After leaving Tanzania we headed north with the ultimate destination of the Seychelles. Over the next week we weren’t inundated with birds but I did enjoy a few good sightings. On the 17th a Wedge-tailed Shearwater was banking and twisting in front of the ship but I was unable to get any usable images. A few days later a Great Frigatebird and a Red-footed Booby whizzed past and once again they were only identified by some grainy images, in the case of the Frigatebird by its underwing.
The next day we were on the upperdeck for “Row the Suez”. Eighty-one members of the ship’s company had to do 2000 metres each in the quickest possible time. Although I do train a lot, rowing is not my strong point, so I was pleased that my time came somewhere in the middle. We didn’t break any records but it was good fun never-the-less.
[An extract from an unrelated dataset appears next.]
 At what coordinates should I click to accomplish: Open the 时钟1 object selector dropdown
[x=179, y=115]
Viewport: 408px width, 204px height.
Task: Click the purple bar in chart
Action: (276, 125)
A few more days past which were all birdless (unfortunately I have to do some work so can’t be on the upperdeck all the time) when I received a call telling me that there were 6 birds overhead following the ship. These turned out to be Red-footed Boobies. I imagine they were enjoying the updraft from the ship as they soared lazily above us.
My last sighting was another Booby with two Wedge-tailed Shearwaters veering away from the ship as we broke through the waves. That was it until one morning when I walked out onto the upperdeck and was greeted with the island of Mahe, part of the Seychelles, but more of this tropical paradise next time.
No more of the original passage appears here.